Neuroscience is my specialty. What we call consciousness is thought to be an evolutionary elaboration of a property of cells called "irritability", which is the cell's ability to respond to signals from its environment. There are many manifestations of this: chemicals binding to protein receptors, light interacting with proteins (as in photosynthesis), mechanical forces causing cell movement, bacterial chemo-taxis, and the list goes on.
The analogy is like this. What we call eating and elimination are analogous to cell metabolism. As a whole organism we must eat to replenish the body, and eliminate the waste produced. A single cell must also absorb nutrients to maintain itself and eliminate the waste products.
So, it is like a fractal. The same functions displayed by individual cells also manifest at the level of the whole organism. So, as the GI tract is the organ analogous to cell metabolism, the nervous system is the organ analogous to cell irritability. One could imagine that what we experience as our personal consciousness is in fact like taking an integral over the irritability of all the cells in our nervous system. Many people focus on the neurons, but all the cells in the brain contribute to the brain's function.
Now, this form of explanation is not really an explanation as much as it is a description of our biology. The obvious question arises: why are cells irritable? Because, irritability is basically the individual consciousness of an individual cell. Well, one then realizes that the response properties of cells to stimuli come from the action of the molecules and forces that make up the cell. The immediate forces are non-covalent interactions, mainly poorly understood even in terms of physics, such as forms of adhesion (consider Velcro or glue). These are emergent properties that stem from the assemblage of molecules of which cells are composed.
But let us grant that physicists eventually come to understand such "derived" forces in terms of the elementary four forces of the universe: electromagnetism, gravity, strong and weak nuclear. Then, it is clear that there is a potential contained in these forces to combine in ways that cause complex molecular assemblies that self-organize and display irritability.
Thus, the issue of consciousness presumably links back to somehow being an inherent emergent property of the forces of nature.
Again, this is all relatively uncontroversial, but building such a chain of explanation is not really an explanation as much as just being a description of how things are organized in the world. And I think it is clear to any thinking person that a description of something is not the same as an explanation of something.
So, if you follow this far, then you can appreciate why the Greeks thought that Atlas, who held up the world, stood on the back of a tortoise, and this tortoise was on top of another tortoise who was on top of another tortoise, all the way to infinity.

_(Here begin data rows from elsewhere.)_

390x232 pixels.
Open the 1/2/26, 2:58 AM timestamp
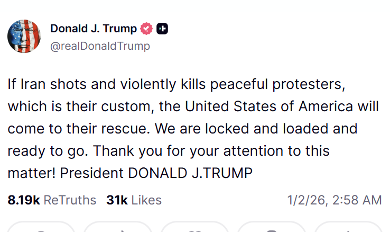tap(334, 200)
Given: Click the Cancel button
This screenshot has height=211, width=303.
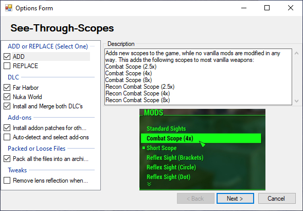Looking at the screenshot, I should click(277, 199).
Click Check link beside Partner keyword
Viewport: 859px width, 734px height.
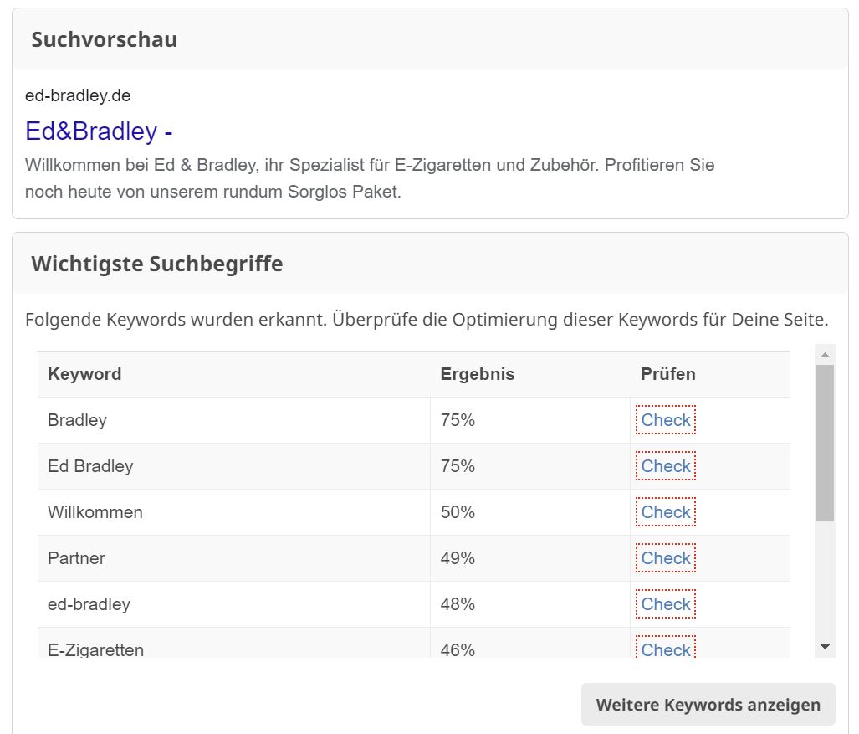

We have simply replaced Atlas and the tortoises with language of modern science. It is still an infinite regress. The short answer to "why are things conscious" is that it seems to be a property of the universe to display consciousness.
Now, there is one great man who thought about this problem and constructed what I consider the best explanation. This was Gottfried Leibniz, the man who invented calculus. Leibniz invented the idea of a "monad", and he considered monads as the basic units, the atoms, in the sense of being the indivisible units of reality. The monad, as an atom, is pure consciousness. So, Leibniz came to the conclusion that the reason there is consciousness is because consciousness is the fundamental building block of reality.
Monads are what everything is made of: us, cells, atoms, quarks, electrons, etc. These are all different forms of monads. According to Leibniz, they are all different forms of consciousness, and they combine in fractal patterns to make forms of consciousness within forms of consciousness within forms of consciousness. And this pattern goes in both directions from the infinitely small to the infinitely large. According to this idea, just because something does not seem to be conscious in the same form we are conscious does not mean it is not conscious.
This is how Leibniz solved what is called the "mind body problem", which is really the heading under which your question falls.
If one wishes merely for intellectual understanding of the nature of our consciousness, it is my opinion that Leibniz' ideas are the best available.
If you wish to go beyond mere intellectual understand to a deeper level of awareness of these issues, then I suggest you look up and study the works of a writer named Patanjali.